In rare step to delve into the traditionally male-dominated refrigeration and air-conditioning (RAC) servicing profession, Pacific Island women are supporting national and global efforts to protect planetary and human health. Inspiring role models, they urge other women to “follow their dreams” and “to go for it”.

Ms. Akanisi Varani, a lecturer in RAC at the Fiji National University has a simple message for Pacific women.

“If we want to do anything, we should follow our dreams and aim high. We should follow our heart and our passion no matter what the challenges are so that we can reach our goal, “she says, recalling how she herself “climbed the way up” from a technician to becoming a lecturer.

Varani was one of women participants who attended the train-the trainer workshop on “Good Servicing Practices for Longer-term, Low-Global Warming Potential Alternatives in Refrigeration and Air-conditioning Sector”, which took place in Suva, Fiji, June 2016. The workshop co-organized by the United Nations Environment Programme (UNEP) Ozone Action, in collaboration with the Fiji Ministry of Local Government, Housing, Environment, Infrastructure and Transport,  European Commission, Fiji National University and  Bundesfachschule Kälte-Klima-Technik (BFS) brought together 49 RAC technicians from 14 Pacific Islands .

Considering that ozone-depleting substances (ODS) are being phased out under the universally ratified Montreal Protocol on Substances that Deplete the Ozone Layer, the workshop focused on strengthening the capacity of the technicians to adopt and safely manage ozone- climate-friendly and energy-efficient alternatives .

Although Varani,  has only a few female   students in her air-conditioning and refrigeration course in Fiji National University,   more young women are taking up engineering courses in the Pacific.

Ms. Madelyn Stolz, who comes from a family of technical professionals, was always enthusiastic about becoming an engineer and now she has an opportunity to make her dream come true.  “I tell young ladies of the Pacific if they are really interested in something, they should go for it and not to hold back just because they are women. I believe that if you are interested, dedicated and motivated you can do this and any other job,” she says.

Ms. Makelesi Sauturaga was also inspired by her father, who was a mechanic. Although getting into the “male-dominant” RAC profession was a challenge for her, she managed to make it. “This is a male dominant profession, so I had to gain the respect of my co-workers,” she says.

She encourages other women who wish to take up the profession to “just give it a go”.

Women professionals in the RAC sector in the Pacific Islands are playing an important role in implementing the Montreal Protocol under which countries worldwide are taking specific, time-bound actions to reduce and eliminate the production and consumption of man-made chemicals that damage the ozone layer.

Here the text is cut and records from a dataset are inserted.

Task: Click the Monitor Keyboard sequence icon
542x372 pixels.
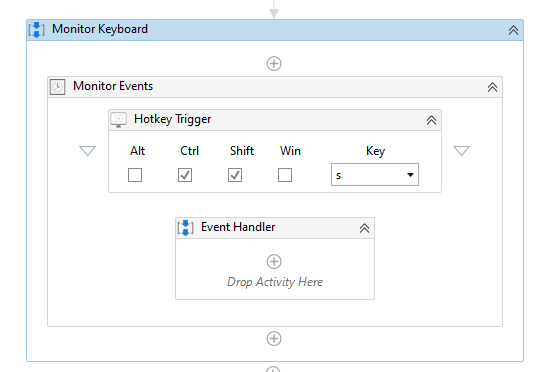Action: 36,30
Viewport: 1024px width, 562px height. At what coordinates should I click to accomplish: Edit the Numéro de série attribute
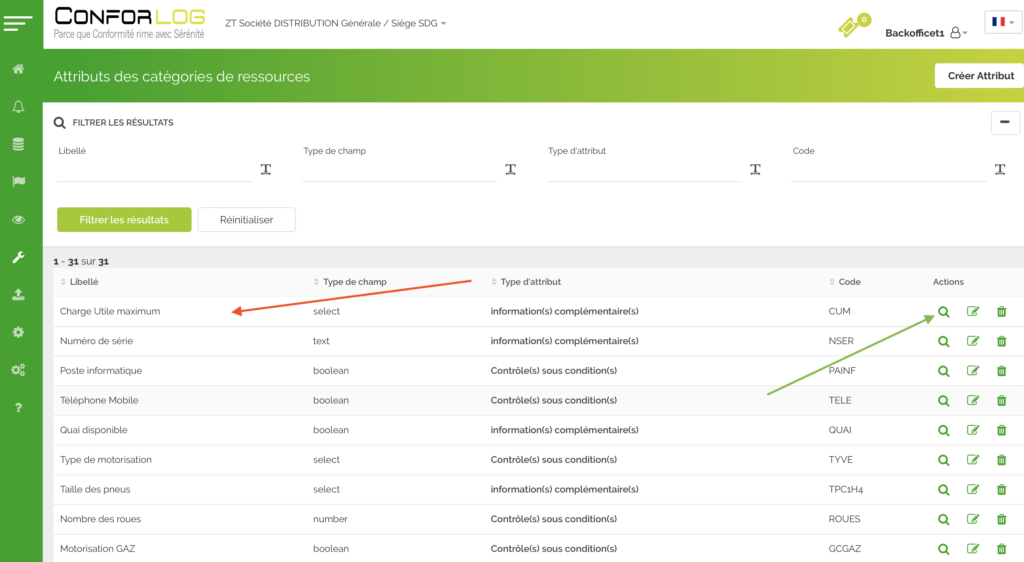(x=973, y=341)
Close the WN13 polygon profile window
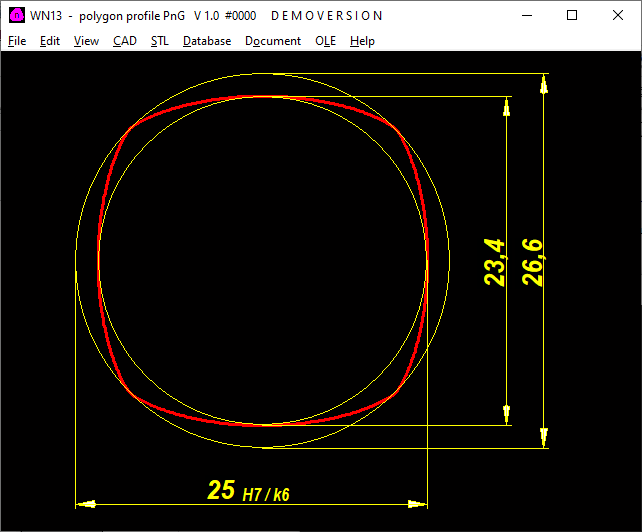 click(x=618, y=16)
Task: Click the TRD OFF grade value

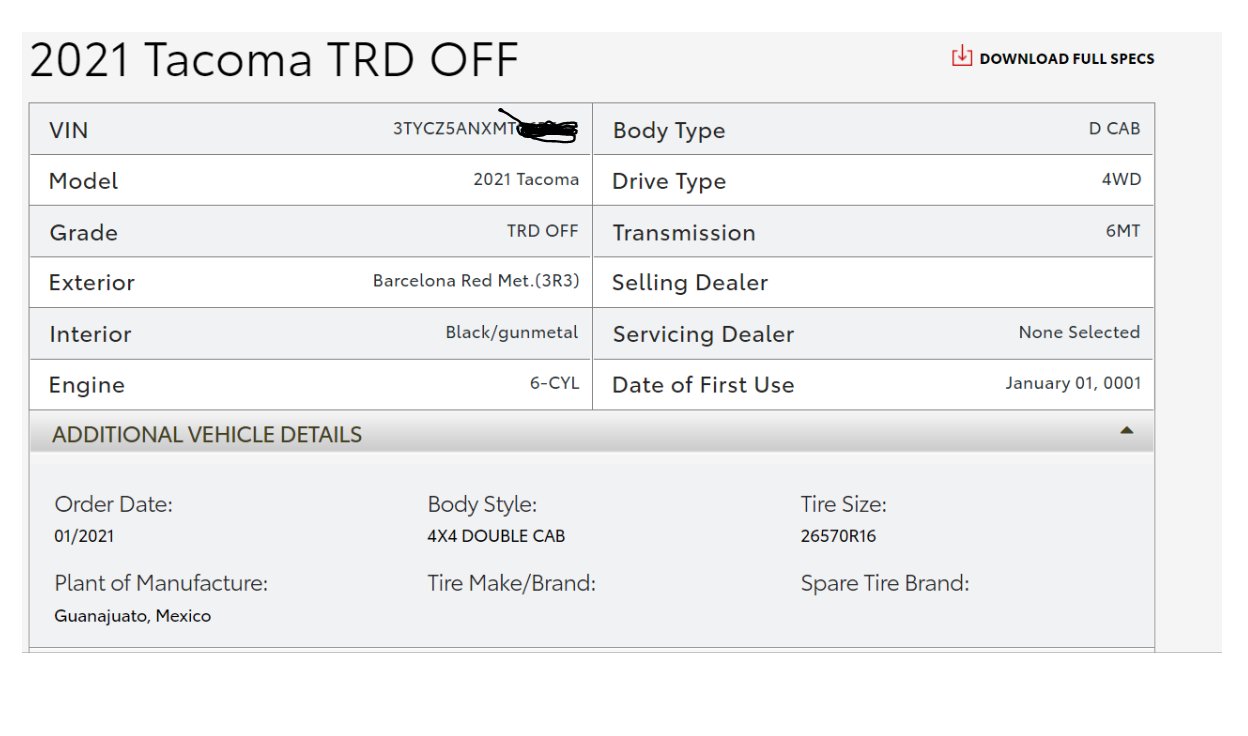Action: coord(542,231)
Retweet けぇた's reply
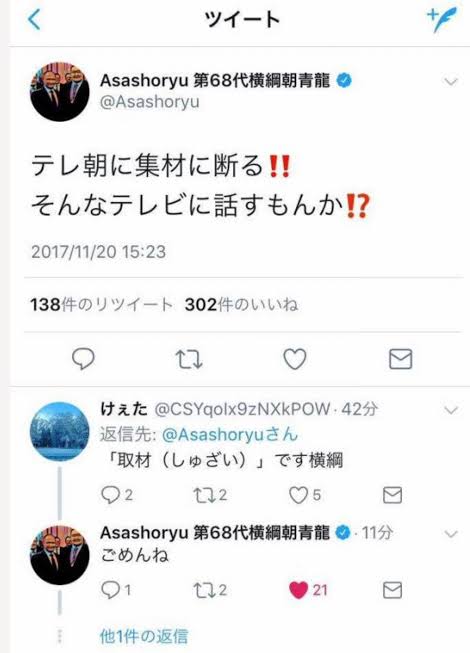Image resolution: width=470 pixels, height=653 pixels. click(210, 495)
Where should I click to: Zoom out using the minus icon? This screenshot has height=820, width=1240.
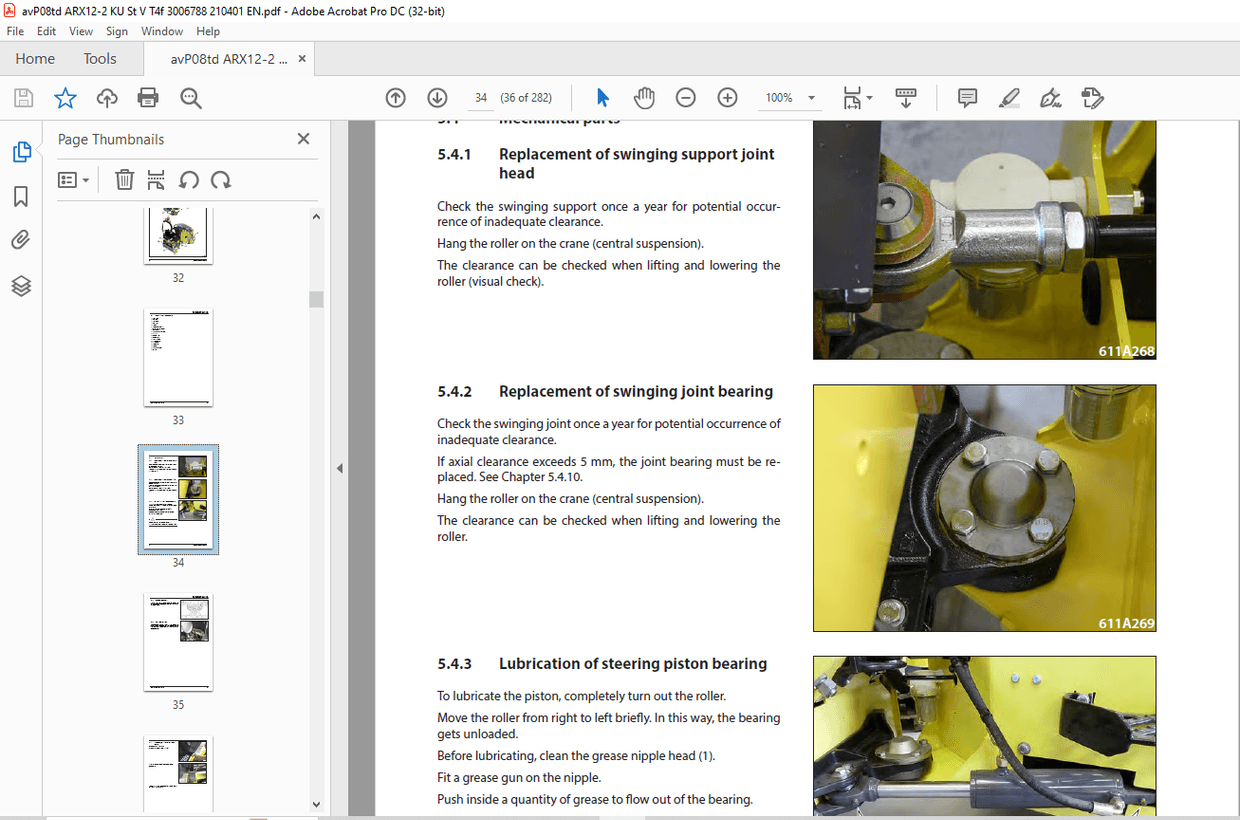(685, 97)
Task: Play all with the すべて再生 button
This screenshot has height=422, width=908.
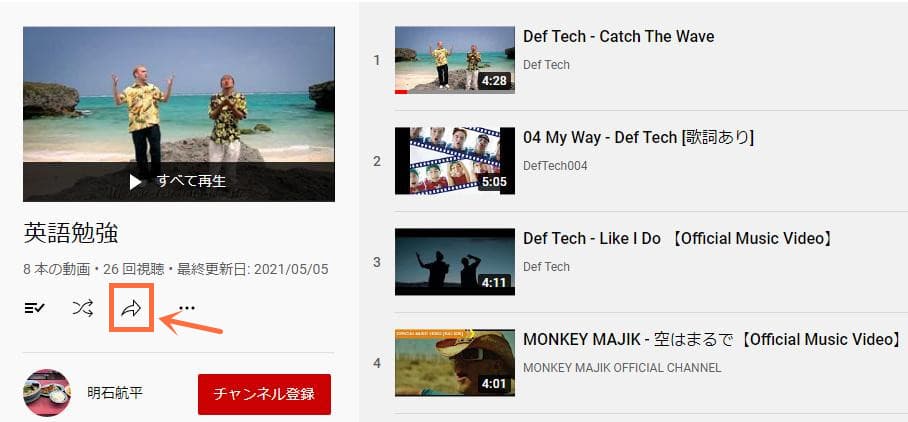Action: [x=178, y=182]
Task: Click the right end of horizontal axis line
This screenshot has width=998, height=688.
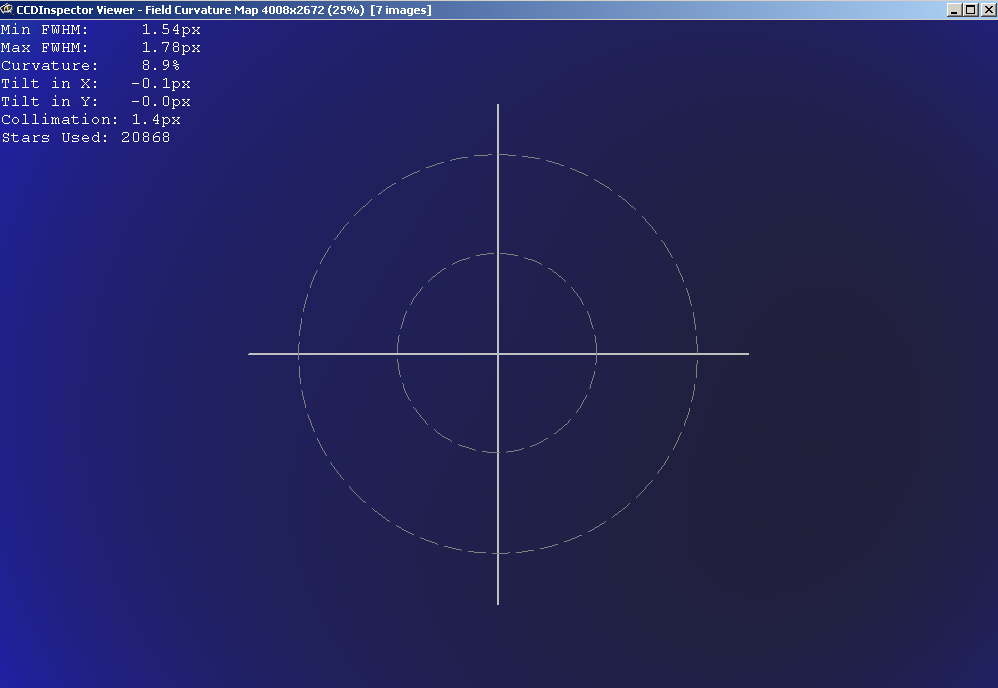Action: 746,354
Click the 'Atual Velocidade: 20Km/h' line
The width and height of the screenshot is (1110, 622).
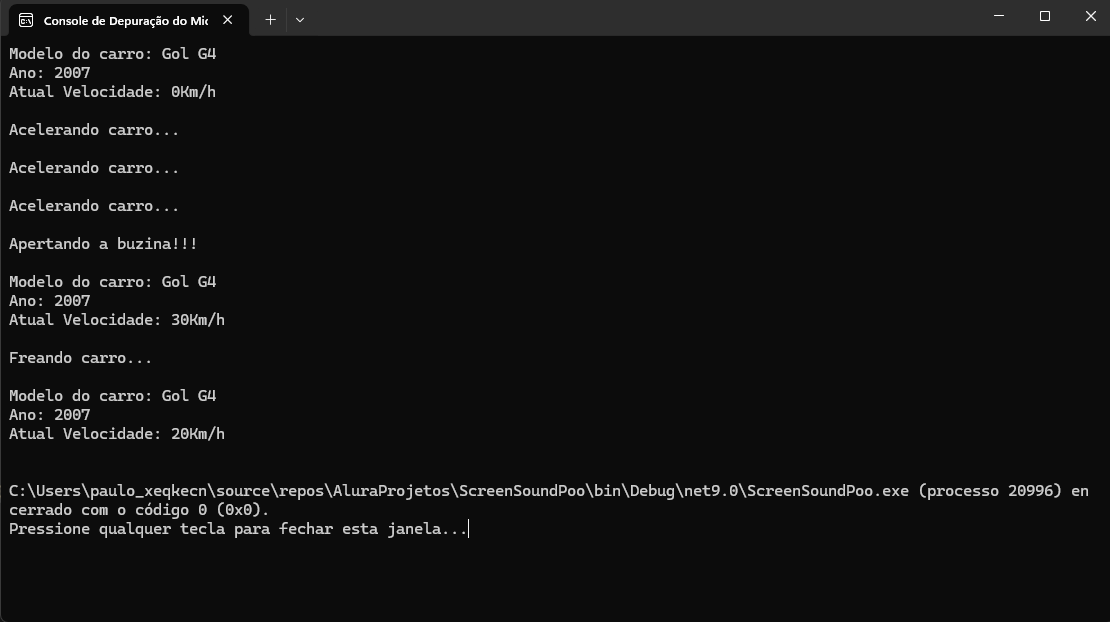[116, 434]
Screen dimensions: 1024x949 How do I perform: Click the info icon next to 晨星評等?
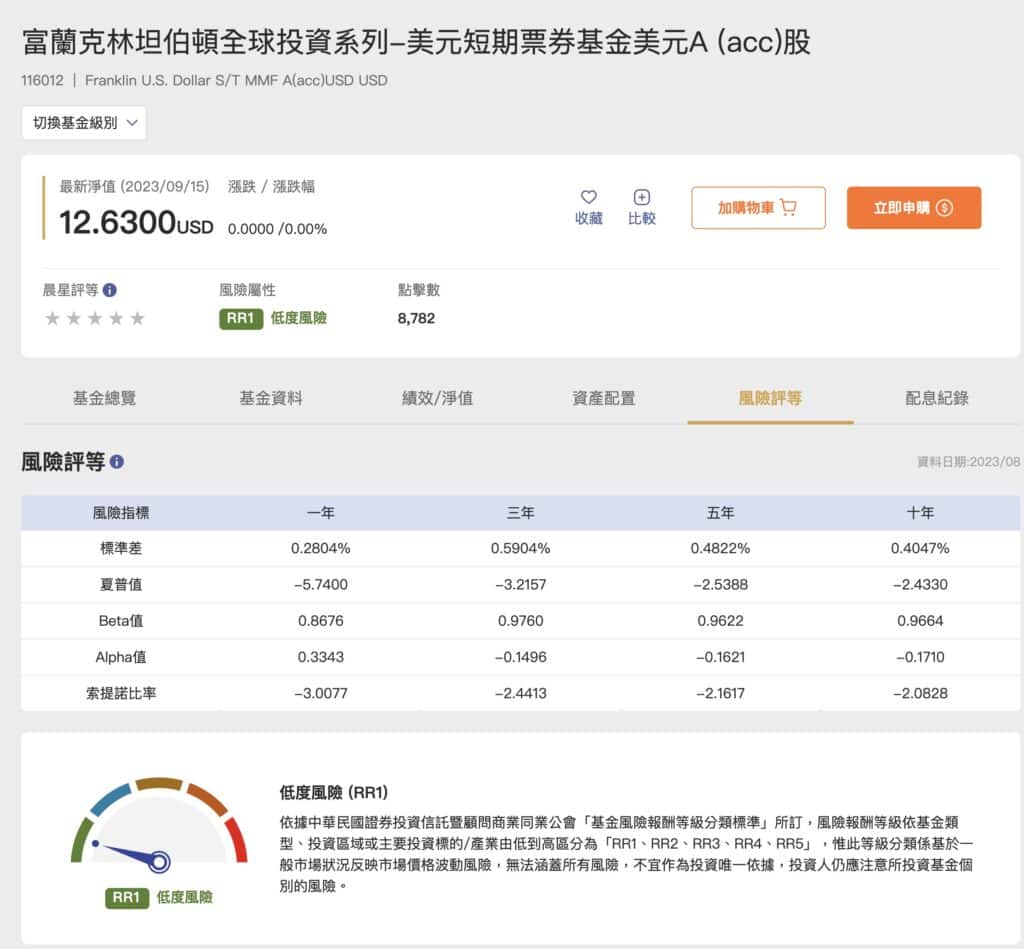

As an implementing Agency of the Multilateral Fund for the Implementation of the Montreal Protocol, (UNEP through its OzonAction Branch Compliance Assistance Programme (CAP) is helping developing countries sustain compliance with the Protocol.

“This workshop has been very useful for us. It has opened our eyes to new industry challenges such as energy efficiency management and reducing global warming,” says Stolz. “The workshop taught me how to safely use the new environment-friendly refrigerants, something that even seasoned male technicians do not know. My colleagues are very interested in what I have been learning and I am eager to share that with them.”

Likewise, Varani commented that “I’ve learnt a lot about refrigerants and how they contribute to  global warming”

Through its training   of RAC women technicians, UNEP OzonAction is also supporting gender equality-related goals under the 2030 Sustainable Development Agenda.